Il s’agissait pour, M. Diarra d’expliquer tout simplement le verdict du jugement qui oppose la Fédération des Artistes du Mali (FEDAMA) au Conseil National du Patronat du Mali qui devrait être rendu le jeudi 08 octobre. Mais finalement, il a été reporté au vendredi 09 octobre.

Lors de la conférence de presse, il s’est adonné à des explications qui n’avaient rien à voir avec le combat des artistes pour avoir le droit dont-t-il prétend défendre.

Pour la circonstance, M. Diarra a fait un long discours sur la situation générale du pays, sans parler du sujet du jour, comme dans ce passage de son intervention où il parle des juges maliens de cette manière : «la discorde qui oppose le Patronat à la FEDAMA concerne la survie de la culture malienne. Malheureusement la justice malienne est en train de faire sombrer le bateau de la culture malienne à cause de la corruption qui la caractérise».
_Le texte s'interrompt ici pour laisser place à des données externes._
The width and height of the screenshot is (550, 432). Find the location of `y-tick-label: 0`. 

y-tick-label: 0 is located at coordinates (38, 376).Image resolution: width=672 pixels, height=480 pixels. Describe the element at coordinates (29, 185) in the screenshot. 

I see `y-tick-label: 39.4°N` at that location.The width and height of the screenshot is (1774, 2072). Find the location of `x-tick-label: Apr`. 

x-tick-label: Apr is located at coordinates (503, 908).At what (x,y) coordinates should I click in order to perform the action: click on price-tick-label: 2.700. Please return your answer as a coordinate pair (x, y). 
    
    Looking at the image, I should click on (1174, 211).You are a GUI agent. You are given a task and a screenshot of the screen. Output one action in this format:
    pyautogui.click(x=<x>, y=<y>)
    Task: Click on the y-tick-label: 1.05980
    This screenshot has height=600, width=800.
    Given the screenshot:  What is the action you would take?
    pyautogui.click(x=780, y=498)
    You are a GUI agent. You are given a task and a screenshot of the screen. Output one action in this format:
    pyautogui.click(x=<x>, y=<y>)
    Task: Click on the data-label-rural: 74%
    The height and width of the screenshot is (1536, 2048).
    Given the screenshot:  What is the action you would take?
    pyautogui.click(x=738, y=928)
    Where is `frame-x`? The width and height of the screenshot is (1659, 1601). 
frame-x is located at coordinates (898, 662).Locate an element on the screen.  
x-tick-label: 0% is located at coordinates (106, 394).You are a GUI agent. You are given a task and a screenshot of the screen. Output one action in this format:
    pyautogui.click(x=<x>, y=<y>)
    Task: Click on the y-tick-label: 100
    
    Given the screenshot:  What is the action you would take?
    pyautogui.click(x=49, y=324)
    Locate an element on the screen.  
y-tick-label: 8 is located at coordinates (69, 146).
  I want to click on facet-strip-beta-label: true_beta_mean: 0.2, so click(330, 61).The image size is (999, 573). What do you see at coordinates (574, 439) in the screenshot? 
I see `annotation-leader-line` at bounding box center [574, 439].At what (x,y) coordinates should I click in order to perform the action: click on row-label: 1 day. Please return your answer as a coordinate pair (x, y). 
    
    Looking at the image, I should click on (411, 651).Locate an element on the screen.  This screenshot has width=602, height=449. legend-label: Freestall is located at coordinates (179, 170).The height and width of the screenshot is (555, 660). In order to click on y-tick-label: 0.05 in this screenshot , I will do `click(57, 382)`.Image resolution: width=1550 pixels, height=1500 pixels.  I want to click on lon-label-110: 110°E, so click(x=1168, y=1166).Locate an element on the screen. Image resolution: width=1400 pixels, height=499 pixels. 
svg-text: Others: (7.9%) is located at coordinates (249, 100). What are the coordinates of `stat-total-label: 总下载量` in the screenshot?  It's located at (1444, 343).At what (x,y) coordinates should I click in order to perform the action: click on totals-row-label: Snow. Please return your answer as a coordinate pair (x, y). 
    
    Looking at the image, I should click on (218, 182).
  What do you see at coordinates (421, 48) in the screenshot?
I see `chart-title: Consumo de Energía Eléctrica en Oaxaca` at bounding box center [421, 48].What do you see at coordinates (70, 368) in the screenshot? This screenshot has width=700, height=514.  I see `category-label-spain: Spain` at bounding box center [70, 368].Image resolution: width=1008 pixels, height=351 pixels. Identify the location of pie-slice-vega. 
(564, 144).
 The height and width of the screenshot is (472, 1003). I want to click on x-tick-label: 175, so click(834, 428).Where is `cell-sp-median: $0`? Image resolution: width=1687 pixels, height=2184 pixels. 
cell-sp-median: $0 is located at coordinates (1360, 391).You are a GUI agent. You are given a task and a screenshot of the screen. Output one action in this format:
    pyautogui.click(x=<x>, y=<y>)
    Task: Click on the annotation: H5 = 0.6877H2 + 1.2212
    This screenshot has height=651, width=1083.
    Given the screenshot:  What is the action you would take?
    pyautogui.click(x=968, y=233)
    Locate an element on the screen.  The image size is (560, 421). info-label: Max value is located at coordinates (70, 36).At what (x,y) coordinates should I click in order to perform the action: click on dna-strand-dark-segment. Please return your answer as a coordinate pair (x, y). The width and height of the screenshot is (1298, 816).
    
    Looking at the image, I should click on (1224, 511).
Il a profité de l’occasion pour faire un clin d’œil au président de la République. «L’esprit d’un nouveau Mali tant évoqué par le président de la République tarde à se réaliser à cause de cette justice qui n’a pas évolué et qui  reste gangrenée par la corruption», a-t-il  déploré. M. Diarra a également ajouté ceci : «Si nous perdons le procès, c’est la culture malienne qui disparaitra de la scène et nous ne nous laisserons pas faire. On ne demande rien d’autre, qu’on nous mette seulement dans nos droits».

Selon lui, la musique des artistes résonne à travers les téléphones et les ordinateurs alors que ceux-ci ne perçoivent rien en retour. «Tout ce que nous demandons, c’est  la part des artistes auprès des opérateurs de téléphonie du Mali», a-t-il indiqué.

M’Baye Boubacar Diarra ira plus loin en disant que la culture malienne est en train de mourir à petit feu à cause des pratiques empestées de certaines personnes. Dans ses explications, il dira que le président de la République ainsi que 11 ministres de son gouvernement ont apposé leurs signatures  sur le décret afin que les artistes maliens puissent vivre de leurs arts. Avant d’ajouter que ce décret a suivi toutes les procédures légales et  prend en compte les nouvelles technologies.

«Ce décret donne l’opportunité aux artistes d’avoir leurs droits sur les nouvelles technologies. Il s’agit de prélever une somme de 40 FCFA au compte de chaque client d’Orange ou Malitel par mois, soit 500 FCFA par client par an», a-t-il révélé. Selon lui, c’est cette même décision qui a été attaquée par le patronat et des juges véreux l’ont  donné raison lors du premier jugement. Il a invité tous les artistes à remplir la Cour Suprême de Bamako pour être des témoins oculaires de la sentence finale qui a été rendue par les juges le vendredi.

Là où M’Baye a eu tort, c’est lorsqu’il dit que les artistes sont prêts à prendre des armes. «Les artistes n’hésiteront pas à prendre les armes si on leur vole leur victoire». Ces propos ont mis mal à l’aise les artistes, surtout ceux avec lesquels il animait la conférence. «M’Baye est seul responsable de ce qu’il dit», disaient certains.